By Paul Goble
As Sofya Mokhova points out in a Rosbalt commentary, Russian officials have come up with a variety of excuses to deny Russians their constitutional right to peaceably assemble. Some of them may be rational; others are clearly not; and some especially in the case of occupied Crimea are “exotic.”
But this year, the coincidence of May Day and Easter has opened the way for Russian officials to deploy not only all their usual justifications for preventing those the regime doesn’t like from marching or meeting but also a new one: marches and meetings, they say, could prevent Russians from attending Orthodox services.
Mokhorova writes that the proclivity of Russian officials to find “ever more means of refusing to agree to protest actions” suggests that the country is proceeding along the path toward a police state” in which only pro-government marches and meetings will be tolerated (rosbalt.ru/piter/2016/04/26/1510097.html).

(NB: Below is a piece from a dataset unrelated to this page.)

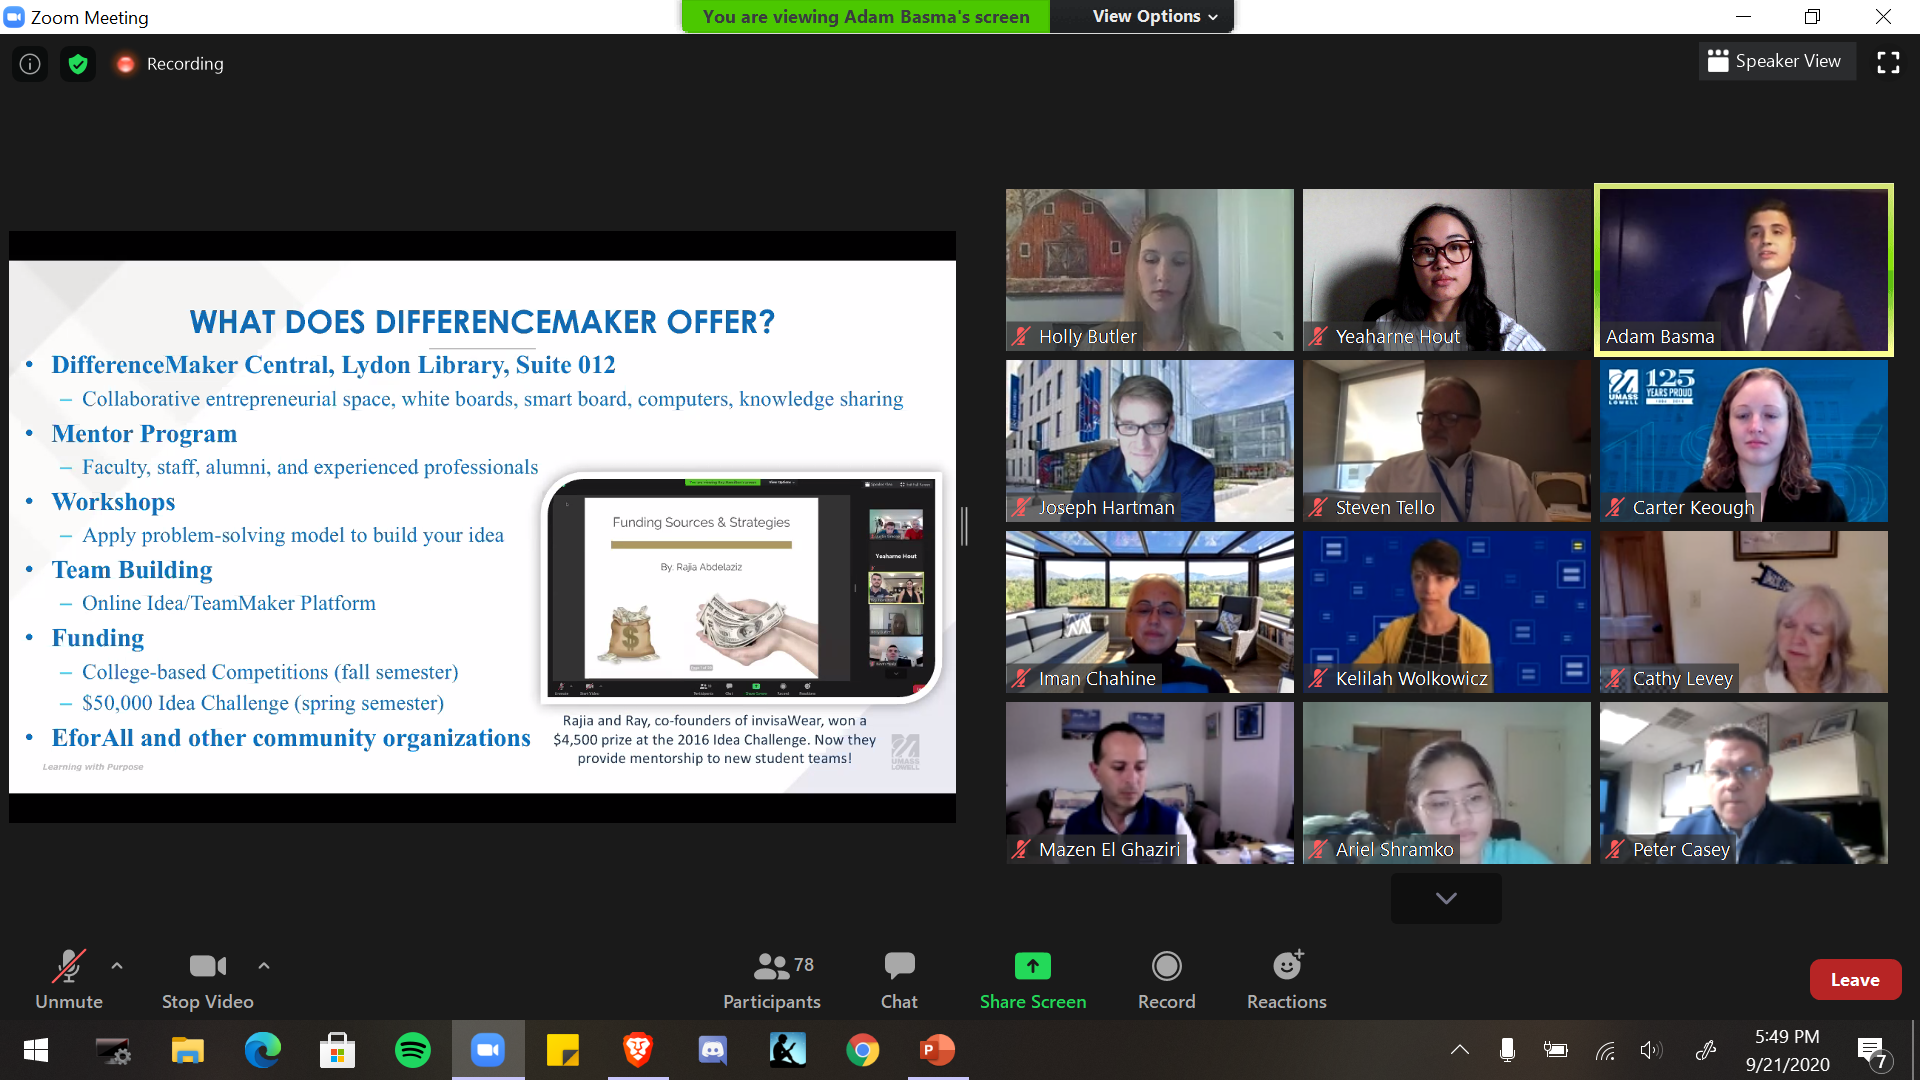Open the View Options dropdown
1920x1080 pixels.
pyautogui.click(x=1155, y=16)
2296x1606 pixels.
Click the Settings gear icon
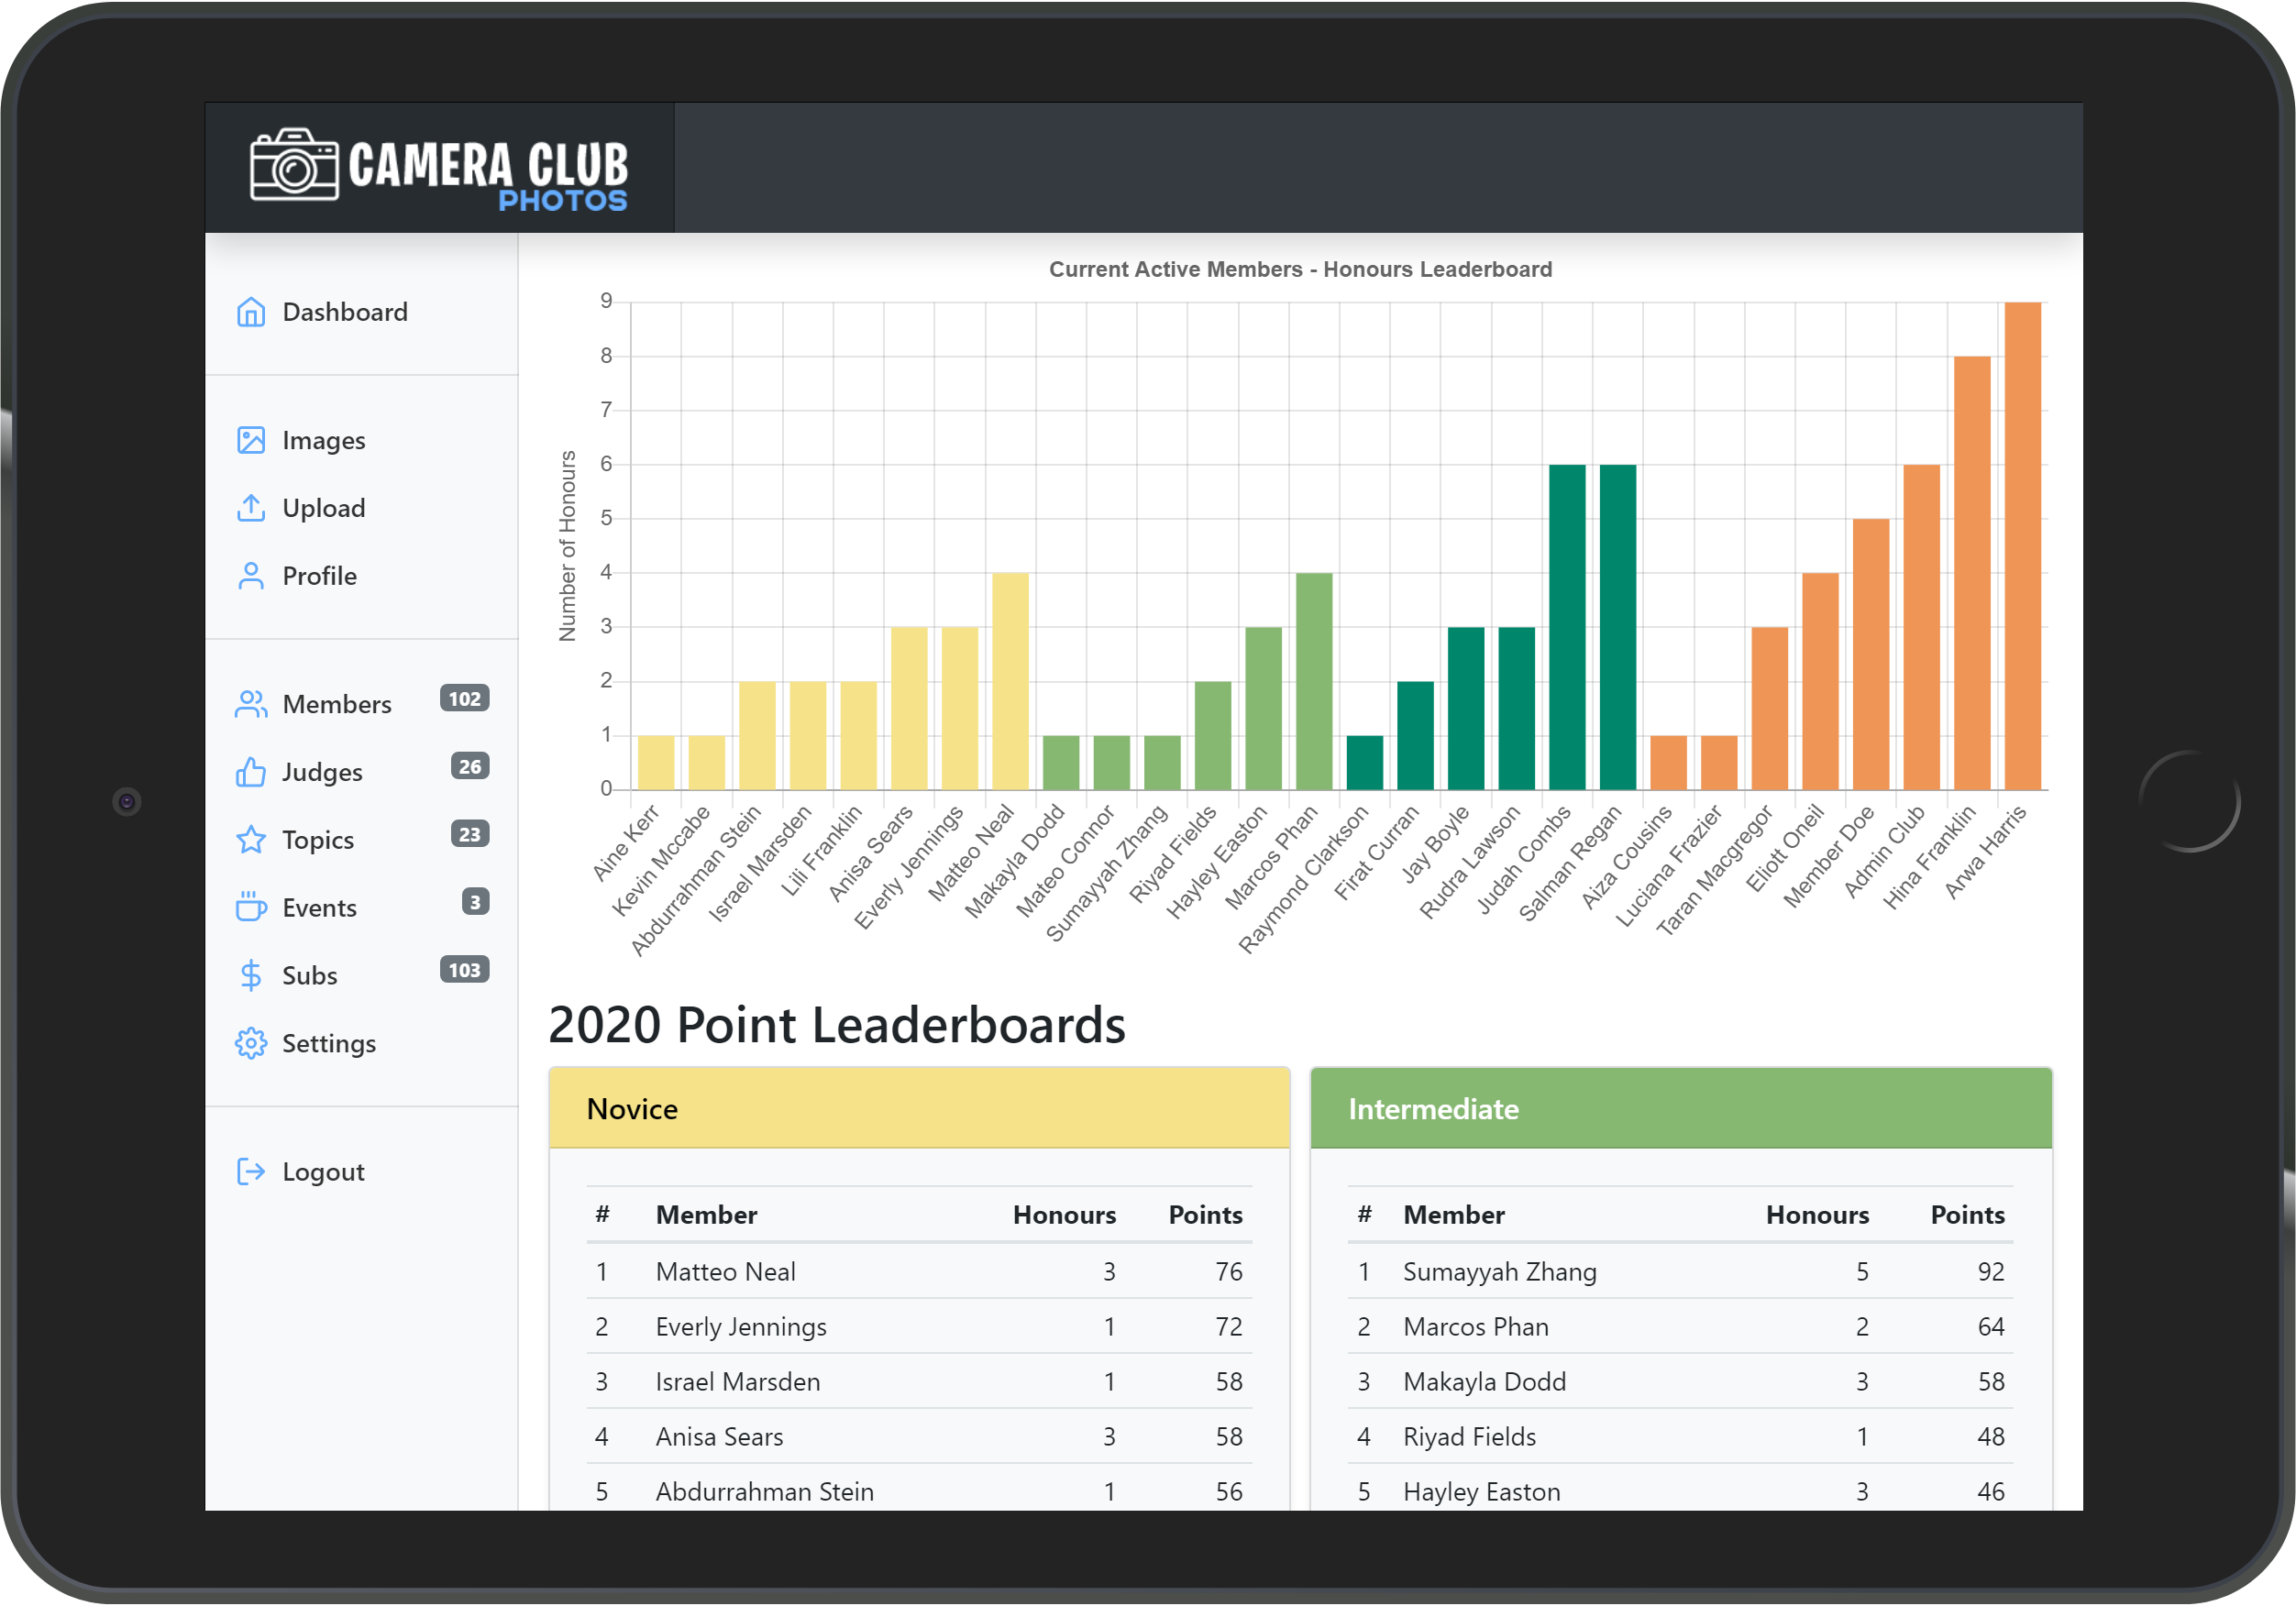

Among the methods the authorities use in refusing to give permission to opposition groups are scheduling pro-government activities at the same time and place, claiming that a given place is being repaired, suggesting that the group will violate laws on promoting this or that banned idea, and pointing to mistakes in applications.
Sometimes the excuses reach truly amazing heights, Mokhrova says. In Barnaul, officials refused to allow a demonstration that planned to use dolls to make its point. They said only people could do that. And in occupied Crimea, the Russian authorities have pointed to the risk of the spread of African swine flu in denying marches.
But this year, Russian officials are using the coincidence of May Day and Easter to refuse to give permission for demonstrations almost certainly because they fear that these events could lead to serious protests but ostensibly because they want to ensure that all Russians who want to attend Orthodox Easter services will be able to (rosbalt.ru/federal/2016/04/27/1510452.html).
Rosbalt journalist Dmitry Remizov says that officials in numerous regions have invoked Easter services as a reason not to allow May Day demonstrations, thus making them “’more holy than the pope’” given that the Moscow Patriarchate’s press service has said that it doesn’t see a problem with celebrating both on the same day.
Vadim Abdurrakhmanov, a KPRF leader in the Khanty-Mansiisk AO, says that Easter services are just an excuse. In fact, he argues, “the powers that be are afraid because they know what the economic and political situation in the country is.” People want to protest and May Day is a traditional occasion to do so.
Andrey Korablyev, a member of the Union of the Militant Godless in Tyumen, is even blunter: officials will use anything including Easter to prevent people from meeting and marching. No May Day demonstrations will prevent Russians who want to from going to church given that the former last only a half an hour or so and the others go on all day.
Anna Ochkina, head of the Moscow IGSO Center for Social Analysis, says that the way the authorities are using Easter as an excuse is “very strange” because most of the people who attend May Day demonstrations don’t go to church and vice versa, although it is possible that the authorities really don’t understand.
They probably think, she says, that “the Russian people are entirely part of the church” and that May Day demonstrations would interfere with their attendance. But if they do, Ochkina concludes, this only shows “once again” that “the authorities do not know the people which they are trying to govern.”